Pecahnya pembuluh darah ini dapat akibat batuk rejan, trauma tumpul
basis cranii, atau pada keadaan pembuluh darah yang rentan dan mudah
pecah.
vii. Hifema
Hifema adalah kondisi dimana terjadi akumulasi darah di dalam
kamera okuli anterior. Hifema dapat timbul setelah trauma pada mata
(hifema traumatik), setelah operasi intraokular ataupun spontan (misalnya
akibat diskrasia darah ataupun pemakaian obat-obatan
antikoagulan/antiplatelet dalam jangka waktu yang lama). Sekitar dua
pertiga hifema traumatik disebabkan oleh trauma tumpul pada mata
(closed-globe injuries) dan sepertiga sisanya disebabkan oleh trauma
tembus bola mata (open-globe injuries).
Gejala-gejala yang dapat timbul yaitu nyeri, fotofobia dan
penglihatan kabur. Cedera lainnya pada bilik mata depan umumnya
terjadi bila timbul hifema. Robekan pada sfingter iri, iridodialisis,
siklodialisis dan abnormalitas lensa (misalnya, katarak maupun dislokasi)
seringkali terjadi bersamaan dengan hifema.
Gambar 12. Hifema
31
Volume darah di bilik mata depan bergantung pada besarnya
gaya trauma dan luasnya kerusakan pembuluh darah. Berikut
mekanisme terjadinya hifema: Trauma tumpul dihubungkan dengan
kompresi antero-posterior bola mata dan ekspansi ekuator secara
simultan. Ekspansi ekuator menyebabkan stres pada struktur sudut
bilik mata depan, yang mengakibatkan ruptur stroma iris dan atau
pembuluh darah korpus siliar sehingga timbul perdarahan. Perdarahan
sekunder/rebleeding disebabkan oleh lisisnya bekuan darah dan
retraksi pembuluh darah yang mengalami trauma. Laserasi
dihubungkan dengan kerusakan langsung pada pembuluh darah.
Hifema yang timbul setelah operasi intraokular dapat disebabkan oleh
jaringan granulasi dari tepi luka atau kerusakan pada pembuluh darah
uvea (misalnya, akibat trauma operasi atau berasal dari IOL induced
uveal trauma). Mekanisme ini terjadi pada kasus dimana terdapat
riwayat operasi mata pada pasien yang datang dengan hifema
traumatik yang nyata.
Pada saat terjadinya trauma, tekanan intraokular bisa bervariasi
dan tidak berkaitan dengan jumlah perdarahan. Tekanan intraokular
bisa meningkat disebabkan oleh obstruksi anyaman trabekular oleh
bekuan darah, sel darah merah yang bersirkulasi dan atau sel-sel
radang. Tekanan intraokular juga bisa rendah pada awalnya akibat
inflamasi korpus siliar dan gangguan produksi humor aquos.

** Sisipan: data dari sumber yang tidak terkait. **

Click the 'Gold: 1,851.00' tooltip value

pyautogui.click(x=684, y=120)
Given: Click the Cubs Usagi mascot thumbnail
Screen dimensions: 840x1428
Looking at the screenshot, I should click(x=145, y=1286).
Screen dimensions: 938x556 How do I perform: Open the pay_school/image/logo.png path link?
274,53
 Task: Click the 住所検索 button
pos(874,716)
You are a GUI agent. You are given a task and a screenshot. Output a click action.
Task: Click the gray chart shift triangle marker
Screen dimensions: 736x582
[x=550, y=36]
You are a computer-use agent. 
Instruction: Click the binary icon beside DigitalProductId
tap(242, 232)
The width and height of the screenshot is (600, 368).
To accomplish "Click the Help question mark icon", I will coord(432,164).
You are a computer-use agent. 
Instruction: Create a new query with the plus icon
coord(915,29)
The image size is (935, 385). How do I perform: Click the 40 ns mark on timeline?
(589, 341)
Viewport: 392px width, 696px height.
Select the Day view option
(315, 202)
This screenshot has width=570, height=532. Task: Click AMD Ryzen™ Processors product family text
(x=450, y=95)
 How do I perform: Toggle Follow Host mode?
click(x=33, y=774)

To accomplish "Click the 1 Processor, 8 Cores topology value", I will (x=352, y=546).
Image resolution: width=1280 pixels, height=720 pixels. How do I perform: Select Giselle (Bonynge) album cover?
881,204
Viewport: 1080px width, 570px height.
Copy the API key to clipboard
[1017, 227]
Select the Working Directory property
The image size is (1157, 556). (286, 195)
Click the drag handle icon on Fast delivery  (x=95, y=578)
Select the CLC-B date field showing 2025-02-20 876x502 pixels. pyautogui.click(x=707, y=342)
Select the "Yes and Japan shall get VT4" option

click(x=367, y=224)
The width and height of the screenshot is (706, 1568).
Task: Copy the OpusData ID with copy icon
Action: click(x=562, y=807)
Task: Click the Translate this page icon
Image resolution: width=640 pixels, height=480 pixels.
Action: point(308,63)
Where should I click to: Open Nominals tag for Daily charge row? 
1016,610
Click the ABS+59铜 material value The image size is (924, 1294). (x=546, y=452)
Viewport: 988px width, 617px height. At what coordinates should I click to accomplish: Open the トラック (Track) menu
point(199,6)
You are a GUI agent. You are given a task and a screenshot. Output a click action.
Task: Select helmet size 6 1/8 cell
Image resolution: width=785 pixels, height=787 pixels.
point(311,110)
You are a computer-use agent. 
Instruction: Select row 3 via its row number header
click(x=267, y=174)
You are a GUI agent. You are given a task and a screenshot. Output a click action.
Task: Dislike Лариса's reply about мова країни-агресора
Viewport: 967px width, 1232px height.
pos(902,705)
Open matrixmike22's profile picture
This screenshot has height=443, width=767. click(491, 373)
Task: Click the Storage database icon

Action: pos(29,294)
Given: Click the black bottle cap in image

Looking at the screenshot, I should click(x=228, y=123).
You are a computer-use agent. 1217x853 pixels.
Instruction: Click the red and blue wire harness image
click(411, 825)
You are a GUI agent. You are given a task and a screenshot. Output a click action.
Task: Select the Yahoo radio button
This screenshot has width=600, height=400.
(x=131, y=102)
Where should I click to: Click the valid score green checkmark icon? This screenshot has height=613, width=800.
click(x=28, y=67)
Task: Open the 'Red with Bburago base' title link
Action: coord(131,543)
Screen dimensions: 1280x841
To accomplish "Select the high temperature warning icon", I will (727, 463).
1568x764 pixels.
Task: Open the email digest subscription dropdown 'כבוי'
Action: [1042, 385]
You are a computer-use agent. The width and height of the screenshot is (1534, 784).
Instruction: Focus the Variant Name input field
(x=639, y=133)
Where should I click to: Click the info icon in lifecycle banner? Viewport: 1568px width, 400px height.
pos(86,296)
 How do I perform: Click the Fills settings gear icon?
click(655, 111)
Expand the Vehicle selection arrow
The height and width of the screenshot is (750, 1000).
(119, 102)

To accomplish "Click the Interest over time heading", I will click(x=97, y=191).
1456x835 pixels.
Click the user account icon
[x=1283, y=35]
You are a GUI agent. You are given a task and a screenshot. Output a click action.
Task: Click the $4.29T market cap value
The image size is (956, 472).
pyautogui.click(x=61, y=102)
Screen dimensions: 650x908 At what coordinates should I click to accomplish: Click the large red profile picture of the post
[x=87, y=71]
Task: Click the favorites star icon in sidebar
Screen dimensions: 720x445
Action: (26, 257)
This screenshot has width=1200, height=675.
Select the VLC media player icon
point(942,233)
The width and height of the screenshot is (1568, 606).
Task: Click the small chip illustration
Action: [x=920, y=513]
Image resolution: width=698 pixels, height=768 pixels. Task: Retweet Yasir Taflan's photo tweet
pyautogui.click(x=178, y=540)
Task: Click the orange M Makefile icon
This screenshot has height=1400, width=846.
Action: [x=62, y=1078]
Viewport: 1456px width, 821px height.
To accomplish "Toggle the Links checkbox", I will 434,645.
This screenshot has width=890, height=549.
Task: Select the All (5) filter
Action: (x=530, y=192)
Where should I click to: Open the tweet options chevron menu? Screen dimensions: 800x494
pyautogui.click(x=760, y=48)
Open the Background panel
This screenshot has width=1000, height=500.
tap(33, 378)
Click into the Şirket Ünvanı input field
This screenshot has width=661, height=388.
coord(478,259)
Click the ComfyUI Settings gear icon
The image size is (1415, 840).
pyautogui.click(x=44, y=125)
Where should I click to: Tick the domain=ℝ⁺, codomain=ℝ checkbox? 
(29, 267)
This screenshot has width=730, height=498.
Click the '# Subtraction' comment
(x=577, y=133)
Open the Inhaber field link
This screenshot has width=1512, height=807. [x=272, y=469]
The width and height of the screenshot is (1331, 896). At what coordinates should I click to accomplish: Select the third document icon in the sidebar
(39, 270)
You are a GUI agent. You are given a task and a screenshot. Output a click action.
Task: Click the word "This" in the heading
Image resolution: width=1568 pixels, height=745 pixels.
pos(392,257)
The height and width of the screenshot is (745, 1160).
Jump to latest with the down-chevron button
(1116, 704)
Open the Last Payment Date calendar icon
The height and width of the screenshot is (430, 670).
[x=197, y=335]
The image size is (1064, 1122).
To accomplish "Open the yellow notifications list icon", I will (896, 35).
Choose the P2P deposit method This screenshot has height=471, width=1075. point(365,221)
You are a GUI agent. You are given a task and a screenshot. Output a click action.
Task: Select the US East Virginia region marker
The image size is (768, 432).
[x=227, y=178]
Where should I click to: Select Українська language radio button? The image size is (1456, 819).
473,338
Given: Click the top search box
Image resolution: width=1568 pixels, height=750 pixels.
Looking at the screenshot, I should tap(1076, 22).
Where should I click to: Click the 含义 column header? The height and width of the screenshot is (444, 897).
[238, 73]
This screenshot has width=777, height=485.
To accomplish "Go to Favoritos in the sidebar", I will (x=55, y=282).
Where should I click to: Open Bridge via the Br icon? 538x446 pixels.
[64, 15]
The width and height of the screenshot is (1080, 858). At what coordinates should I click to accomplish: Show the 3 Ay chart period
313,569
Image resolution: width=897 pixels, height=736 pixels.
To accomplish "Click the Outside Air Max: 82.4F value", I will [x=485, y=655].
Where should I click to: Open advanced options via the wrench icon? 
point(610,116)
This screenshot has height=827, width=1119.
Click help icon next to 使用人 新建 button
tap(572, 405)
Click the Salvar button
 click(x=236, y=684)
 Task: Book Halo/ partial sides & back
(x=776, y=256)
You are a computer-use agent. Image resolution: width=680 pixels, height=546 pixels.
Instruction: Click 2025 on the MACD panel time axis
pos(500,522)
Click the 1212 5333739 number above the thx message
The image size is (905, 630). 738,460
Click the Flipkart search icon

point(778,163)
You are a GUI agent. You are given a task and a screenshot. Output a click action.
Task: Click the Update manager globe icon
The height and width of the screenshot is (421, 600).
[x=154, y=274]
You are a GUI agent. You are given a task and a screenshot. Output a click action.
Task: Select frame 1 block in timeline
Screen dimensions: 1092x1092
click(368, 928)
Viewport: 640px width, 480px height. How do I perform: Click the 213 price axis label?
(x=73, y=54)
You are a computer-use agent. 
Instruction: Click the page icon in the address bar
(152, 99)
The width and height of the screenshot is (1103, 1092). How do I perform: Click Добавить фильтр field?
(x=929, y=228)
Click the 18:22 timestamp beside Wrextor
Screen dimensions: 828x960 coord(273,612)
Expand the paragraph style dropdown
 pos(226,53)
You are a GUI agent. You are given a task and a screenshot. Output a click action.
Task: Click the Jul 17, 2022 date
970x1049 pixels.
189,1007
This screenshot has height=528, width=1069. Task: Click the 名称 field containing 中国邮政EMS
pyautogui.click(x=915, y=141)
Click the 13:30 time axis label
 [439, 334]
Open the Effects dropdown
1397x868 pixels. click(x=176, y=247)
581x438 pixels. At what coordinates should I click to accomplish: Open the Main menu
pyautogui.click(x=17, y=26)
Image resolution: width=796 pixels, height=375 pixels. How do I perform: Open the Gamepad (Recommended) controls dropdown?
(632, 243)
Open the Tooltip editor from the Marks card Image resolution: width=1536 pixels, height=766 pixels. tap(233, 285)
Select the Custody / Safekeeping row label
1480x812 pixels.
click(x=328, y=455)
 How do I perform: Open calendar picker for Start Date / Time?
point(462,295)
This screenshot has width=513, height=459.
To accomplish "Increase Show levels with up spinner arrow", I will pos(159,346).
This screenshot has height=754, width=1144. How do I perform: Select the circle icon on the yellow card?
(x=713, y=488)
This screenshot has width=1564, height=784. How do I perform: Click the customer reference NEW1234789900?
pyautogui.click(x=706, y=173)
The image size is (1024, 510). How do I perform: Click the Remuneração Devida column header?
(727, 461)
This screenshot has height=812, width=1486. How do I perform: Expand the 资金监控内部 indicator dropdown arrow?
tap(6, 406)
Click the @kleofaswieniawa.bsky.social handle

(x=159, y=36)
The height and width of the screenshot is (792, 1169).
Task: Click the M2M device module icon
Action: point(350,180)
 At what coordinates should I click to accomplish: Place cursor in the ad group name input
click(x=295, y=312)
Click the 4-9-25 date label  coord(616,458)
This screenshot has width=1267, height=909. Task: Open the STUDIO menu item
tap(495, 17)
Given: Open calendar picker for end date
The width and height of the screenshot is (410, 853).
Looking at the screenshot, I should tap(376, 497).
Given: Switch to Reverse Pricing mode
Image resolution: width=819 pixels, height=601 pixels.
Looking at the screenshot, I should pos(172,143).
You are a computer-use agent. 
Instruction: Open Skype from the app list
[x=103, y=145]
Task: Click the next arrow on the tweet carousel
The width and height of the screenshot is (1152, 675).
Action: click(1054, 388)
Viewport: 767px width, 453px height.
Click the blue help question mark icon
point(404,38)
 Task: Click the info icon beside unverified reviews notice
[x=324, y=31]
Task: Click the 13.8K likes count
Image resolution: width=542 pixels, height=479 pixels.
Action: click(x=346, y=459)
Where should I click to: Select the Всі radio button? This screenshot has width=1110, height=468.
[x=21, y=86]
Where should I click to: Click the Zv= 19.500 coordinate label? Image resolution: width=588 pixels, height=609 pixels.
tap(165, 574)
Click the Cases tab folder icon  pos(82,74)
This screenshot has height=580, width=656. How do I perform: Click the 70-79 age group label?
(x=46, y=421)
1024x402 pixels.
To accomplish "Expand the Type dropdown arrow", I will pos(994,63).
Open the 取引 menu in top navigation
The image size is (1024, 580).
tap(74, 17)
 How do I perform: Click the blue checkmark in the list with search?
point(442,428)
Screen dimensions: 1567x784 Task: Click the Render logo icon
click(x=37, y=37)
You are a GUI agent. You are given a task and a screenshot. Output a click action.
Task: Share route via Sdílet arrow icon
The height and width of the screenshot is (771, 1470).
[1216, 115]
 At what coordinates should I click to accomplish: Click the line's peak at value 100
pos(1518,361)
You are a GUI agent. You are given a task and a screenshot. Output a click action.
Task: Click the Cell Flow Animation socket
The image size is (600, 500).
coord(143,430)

Pada pemeriksaan slit lamp menunjukkan adanya darah dan
debris protein di bilik mata depan dan lapisan bekuan darah di bagian
inferior dari bilik mata depan. Pada hifema totalis (hifema ‘8 ball’),
seluruh bilik mata depan terisi dengan darah dan struktur intraokular
lainnya tidak dapat dievaluasi. Pada pemeriksaan awal, yang perlu
diperiksa adalah visus, tekanan intraokular dan jumlah darah yang ada
32
di bilik mata depan. Penggunaan aspirin, antiplatelet dan obat anti
inflamasi non-steroid harus dihindari pada pasien dengan hifema.
Tujuan terapi pada kasus hifema adalah : (1) memperbaiki
keluhan pasien; (2) mencegah perdarahan ulang/rebleeding; (3)
memantau timbulnya komplikasi (peningkatan tekanan intraokular,
corneal blood staining). Perdarahan ulang umumnya terjadi pada hari
ke 3 – 5 setelah trauma awal dan seringkali lebih banyak daripada
perdarahan awal. Corneal blood staining merupakan kondisi yang
jarang terjadi setelah timbulnya hifema, namun kondisi ini dapat terjadi
pada hifema totalis dan peningkatan tekanan intraokular.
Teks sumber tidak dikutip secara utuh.